_RECORDED INFORMATION_:

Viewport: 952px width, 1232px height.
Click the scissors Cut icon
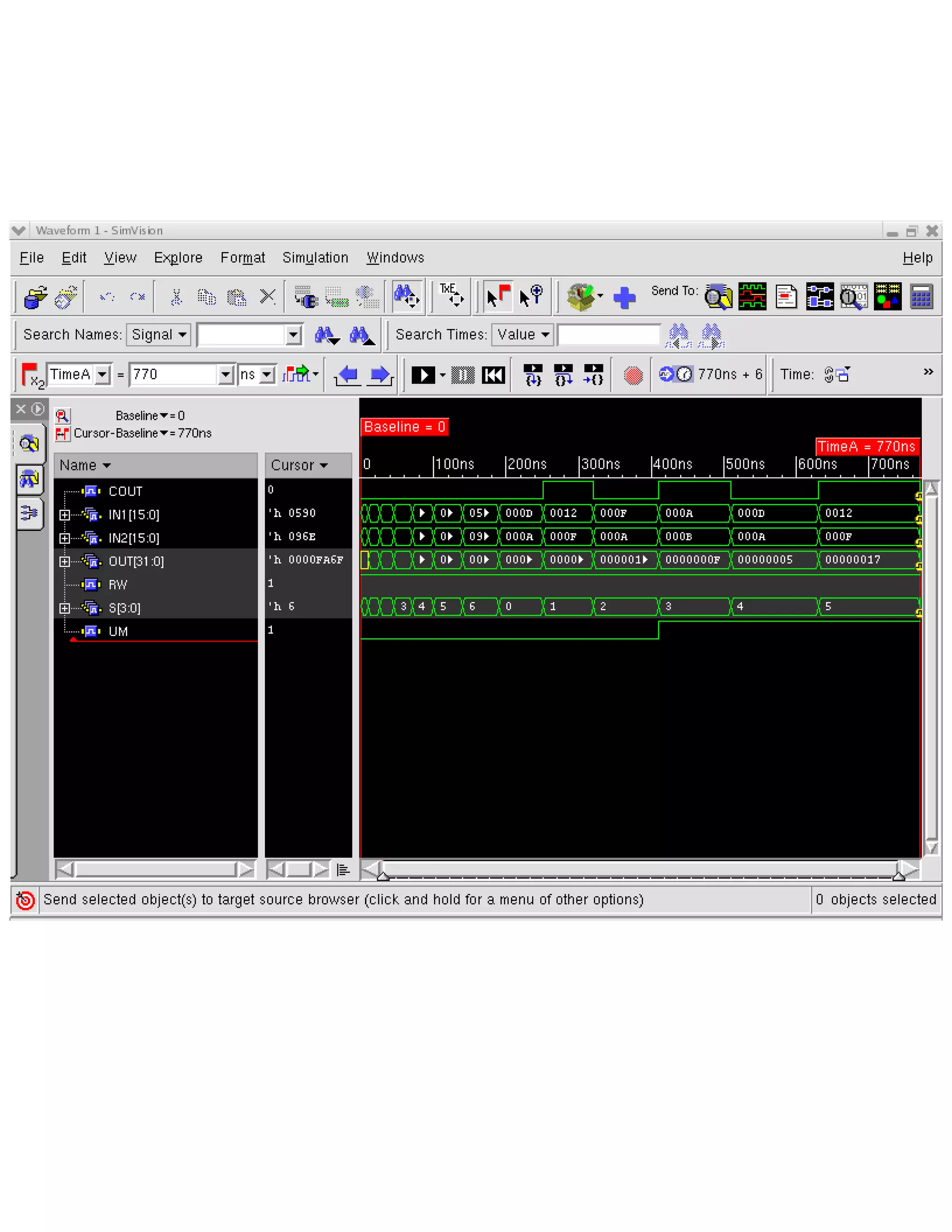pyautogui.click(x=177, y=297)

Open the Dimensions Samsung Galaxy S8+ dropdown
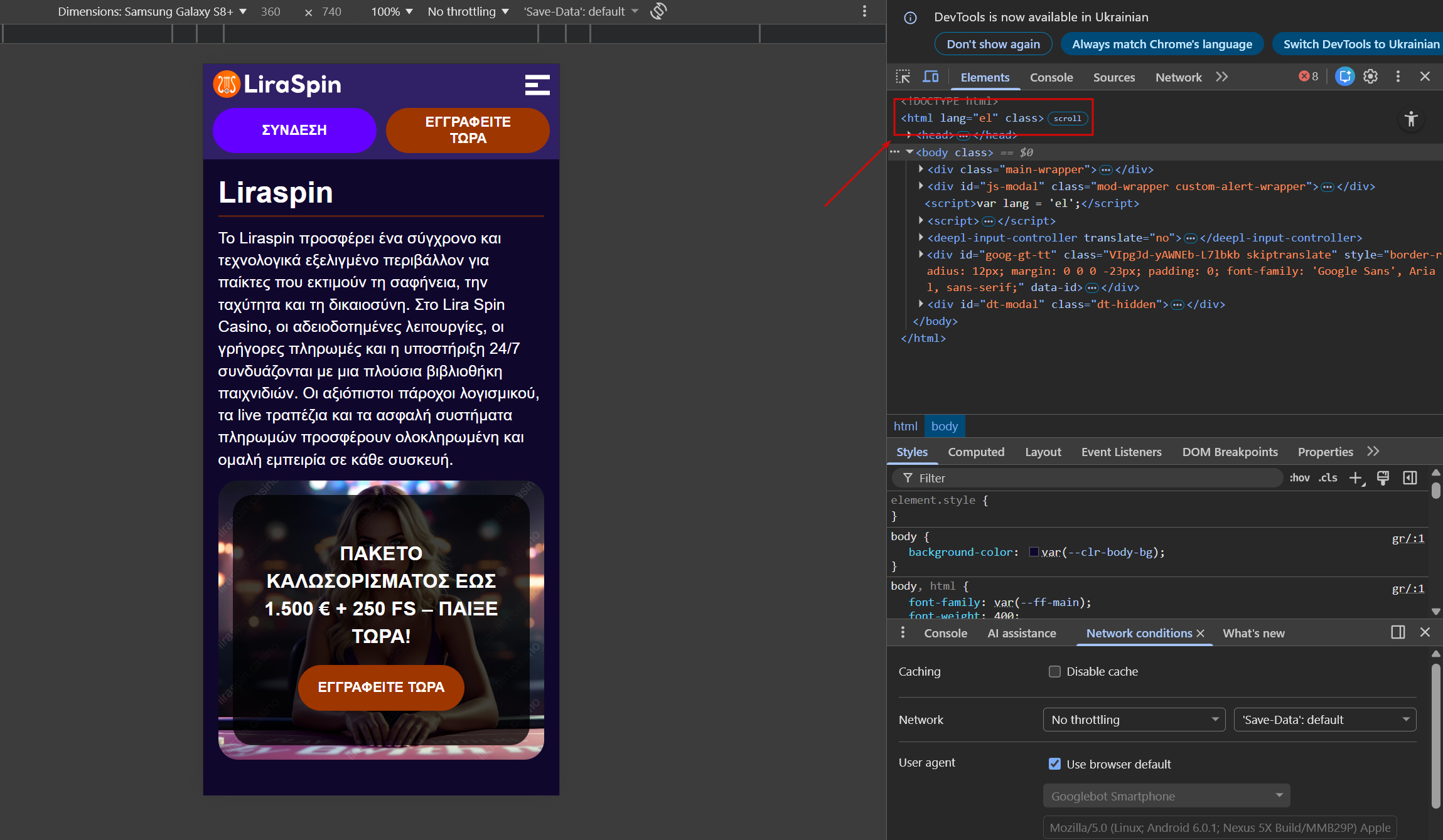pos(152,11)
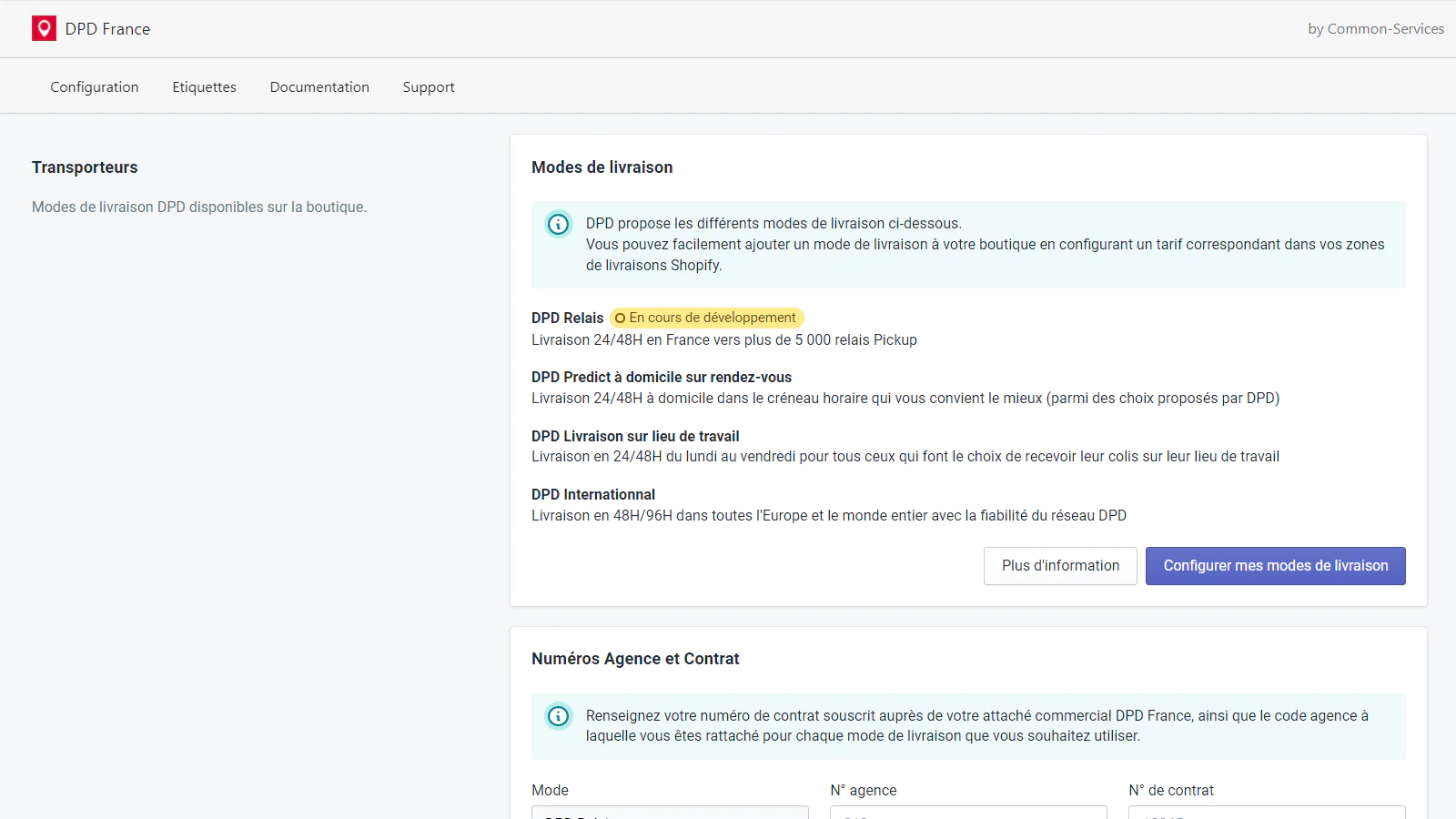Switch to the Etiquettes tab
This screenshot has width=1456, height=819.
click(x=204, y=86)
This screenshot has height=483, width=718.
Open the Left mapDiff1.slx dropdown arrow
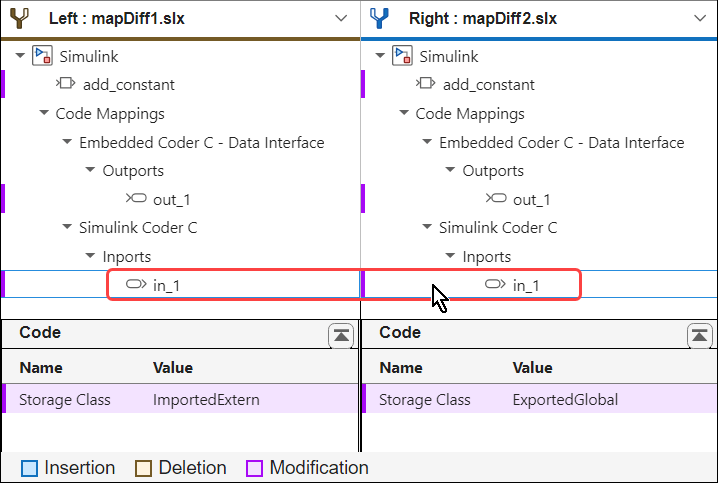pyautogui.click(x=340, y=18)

==

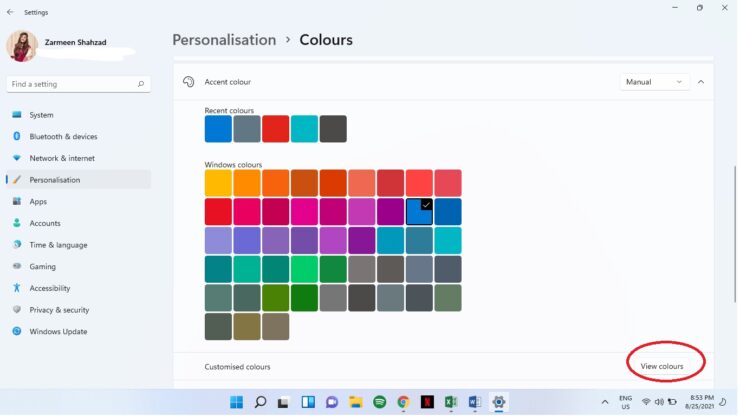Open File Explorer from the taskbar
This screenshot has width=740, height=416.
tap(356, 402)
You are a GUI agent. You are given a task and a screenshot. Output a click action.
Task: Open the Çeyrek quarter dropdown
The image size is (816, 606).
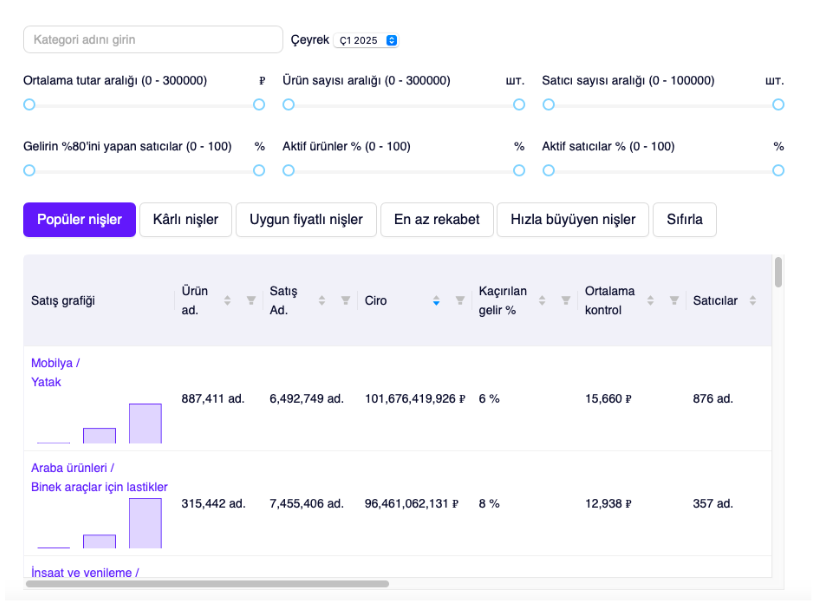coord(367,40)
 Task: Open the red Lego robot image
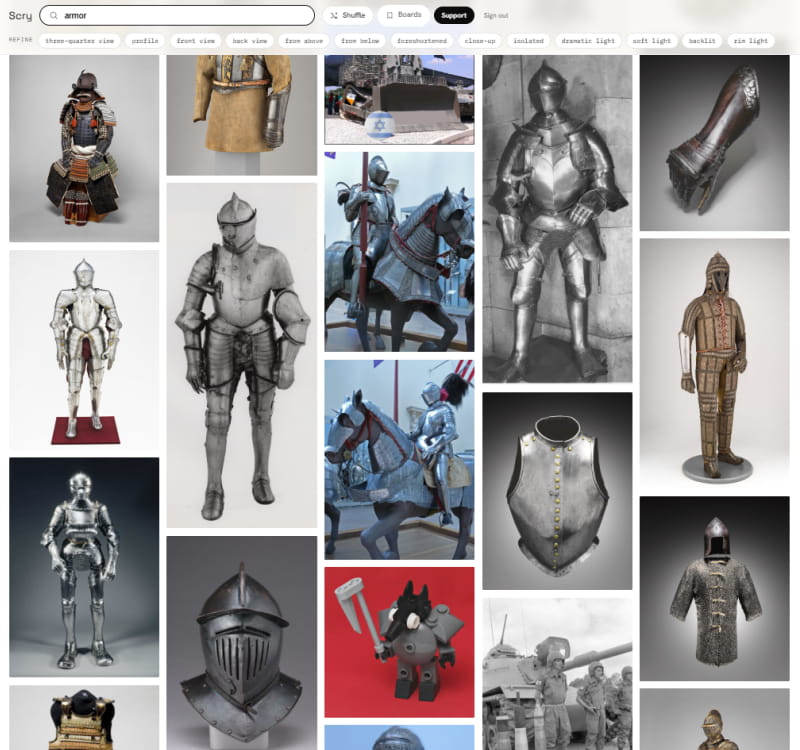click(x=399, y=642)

_SHORT EXERCISE_:
Extract the data from the line containing "You are a GUI" through the line containing "click(x=399, y=642)", inclusive, and reproduce it exactly, leaving out the pictures.

_EXERCISE RESPONSE_:
You are a GUI agent. You are given a task and a screenshot. Output a click action.
Task: Open the Çeyrek quarter dropdown
The image size is (816, 606).
coord(367,40)
 Task: Open the red Lego robot image
click(x=399, y=642)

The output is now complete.